Besturen met een blinde vlek

Raden van Bestuur van kunstinstellingen hebben een enorme blinde vlek. Een zwart gat, zo je wil, dat energie in zich opzuigt en zich laat kennen door gesofisticeerde theorieën, maar waar we desondanks moeilijk grip op krijgen. Kunstenpunt-collega Delphine Hesters doet een worp om de contouren van dat zwarte gat in beeld te brengen— zonder bijzondere algoritmes, wel met ervaring en doordenken.

In het kort: Raden van Bestuur focussen op resultaten, plannen en financiën, maar hebben geen zicht op de organisatie die ze besturen: de doelgerichte bundeling tussen meerdere personen, van kennis, vaardigheden en energie; dat levend organisme van mensen die dagdagelijks samenwerken om de missie leven in te blazen en de plannen in realiteit om te zetten. Dat gebrek leidt tot onnodige crashes, onzinnige afbraak en pijnlijke ervaringen in organisaties. Mijn verwachting is dat we die in de komende tijd nog vaker gaan zien als dit niet verandert.

De resultaten zijn niet de organisatie

In Vlaanderen hebben we sinds 2012 een code Goed bestuur voor cultuur. Corporate governance in de cultuursectormet een leidraad van 25 aanbevelingen, uitgewerkt door het Bilsen fonds voor Cultuurmanagement en referentiepunt voor het Vlaamse cultuurbeleid. De praktijk van ‘good governance’ in culturele organisaties is ruim omschreven (p.13): “Het bestuur van culturele organisaties stelt de uitvoering van de missie op lange termijn voorop door het bepalen van de strategie. Het bestuur vrijwaart hierbij de (artistieke) missie, de ethiek en de financiële gezondheid van de organisatie. In dit proces van cultural governance houdt het bestuur rekening met alle stakeholders (intern en extern) van de organisatie.” Wat we vandaag zien is dat besturen zich vooral met twee zaken bezighouden. Met wat in de code ‘de finale doelstelling van corporate governance’ genoemd wordt, namelijk “bijdragen aan de artistieke of culturele resultaten en een maatschappelijke oriëntatie”, lees: de output en de relatie tot de buitenwereld. En daarnaast met ‘het fundamentele governance-vraagstuk’: duidelijk afgebakende bevoegdheden en de wederzijdse controle tussen de verschillende bestuursorganen (Raad van Bestuur, Algemene Vergadering en Directie). Wat ik zelden zie gebeuren is systematische aandacht voor die ‘interne stakeholders’, de medewerkers, en voor het interne functioneren van de organisatie… als organisatie.

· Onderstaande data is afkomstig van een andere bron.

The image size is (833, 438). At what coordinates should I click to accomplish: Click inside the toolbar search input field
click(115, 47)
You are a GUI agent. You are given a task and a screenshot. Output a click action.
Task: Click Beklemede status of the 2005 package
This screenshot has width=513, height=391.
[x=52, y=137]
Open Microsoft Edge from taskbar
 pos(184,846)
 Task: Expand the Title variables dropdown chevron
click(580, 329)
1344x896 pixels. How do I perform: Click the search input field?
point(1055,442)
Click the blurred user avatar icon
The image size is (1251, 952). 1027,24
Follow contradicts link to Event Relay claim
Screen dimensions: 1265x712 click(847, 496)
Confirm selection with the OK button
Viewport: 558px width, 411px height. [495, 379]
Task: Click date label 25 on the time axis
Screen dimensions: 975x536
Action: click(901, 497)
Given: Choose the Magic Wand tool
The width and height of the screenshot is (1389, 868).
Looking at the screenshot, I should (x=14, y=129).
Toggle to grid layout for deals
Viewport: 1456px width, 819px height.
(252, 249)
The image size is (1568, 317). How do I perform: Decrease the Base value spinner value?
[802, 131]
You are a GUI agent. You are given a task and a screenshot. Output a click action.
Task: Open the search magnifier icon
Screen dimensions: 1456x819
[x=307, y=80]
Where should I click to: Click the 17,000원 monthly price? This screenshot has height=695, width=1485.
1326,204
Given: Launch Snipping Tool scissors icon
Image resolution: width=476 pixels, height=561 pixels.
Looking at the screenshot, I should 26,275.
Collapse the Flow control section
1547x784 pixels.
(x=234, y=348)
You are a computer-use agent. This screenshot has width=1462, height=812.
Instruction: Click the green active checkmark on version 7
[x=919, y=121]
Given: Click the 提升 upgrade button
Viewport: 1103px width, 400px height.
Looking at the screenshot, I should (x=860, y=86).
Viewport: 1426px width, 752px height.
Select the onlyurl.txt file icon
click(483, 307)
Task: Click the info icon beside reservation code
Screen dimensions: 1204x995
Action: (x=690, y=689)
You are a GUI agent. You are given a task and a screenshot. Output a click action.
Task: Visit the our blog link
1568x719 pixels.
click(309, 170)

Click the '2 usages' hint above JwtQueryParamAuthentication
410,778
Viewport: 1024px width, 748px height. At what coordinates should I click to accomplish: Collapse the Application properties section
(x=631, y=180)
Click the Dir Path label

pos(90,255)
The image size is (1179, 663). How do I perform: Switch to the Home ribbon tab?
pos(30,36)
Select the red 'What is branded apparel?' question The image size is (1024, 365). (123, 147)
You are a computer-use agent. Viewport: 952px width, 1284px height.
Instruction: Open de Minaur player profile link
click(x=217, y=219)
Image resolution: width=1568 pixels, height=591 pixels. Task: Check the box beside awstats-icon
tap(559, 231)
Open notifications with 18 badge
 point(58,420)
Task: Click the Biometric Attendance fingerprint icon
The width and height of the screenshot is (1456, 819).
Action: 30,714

Bestuurders lijken ervan uit te gaan dat als wat naar buiten komt succesvol is (ja, groeit!) en als de plannen op papier kloppen (en de cijfers!), dat het dan goed gaat met de organisatie. Maar dat is een grote misvatting. Ziedaar de blinde vlek: als de organisatie niet performt, zal er intern wel één en ander mislopen. Maar als het programmaboekje en de facade blinken en de balans klopt, is nog niet gezegd dat de interne organisatie en het intern leiderschap voldoen.

Bestuurders lijken ervan uit te gaan dat als wat naar buiten komt succesvol is (ja, groeit!) en als de plannen op papier kloppen (en de cijfers!), dat het dan goed gaat met de organisatie. Maar dat is een grote misvatting.

Directies en hun instrumenten

Het algemeen management en personeelsbeleid zijn verantwoordelijkheden van de directie. Daar moet een bestuur niet in tussenkomen. Maar een Raad van Bestuur heeft wel de opdracht om toezicht te houden op de invulling van die rollen. Iets wat onmogelijk is, zolang dat zwarte gat gaapt en voor de Raad van Bestuur ‘de organisatie’ samenvalt met ‘de directie’. In november 2018 schreef Chris Keulemans zijn ‘pijnlijke brief’ aan de kunstbestuurder voor Rekto:Verso: “U verzaakt in wat u moet doen en bemoeit zich juist met dat waar u van af moet blijven.” Hij legt de vinger op de wonde in zijn typering van ‘het slechte bestuur’: “het vertoont zich zelden op de werkplek zelf, hooguit tijdens premières en openingen (…). De werking kennen ze alleen van de documenten die ze vooraf aan de bestuursvergadering krijgen opgestuurd (…) Van de medewerkers kennen ze hooguit de directie. Die hebben ze zelf aangesteld, dus ze zullen hem niet snel afvallen. Hoe hij functioneert binnen het team horen ze alleen van hemzelf.”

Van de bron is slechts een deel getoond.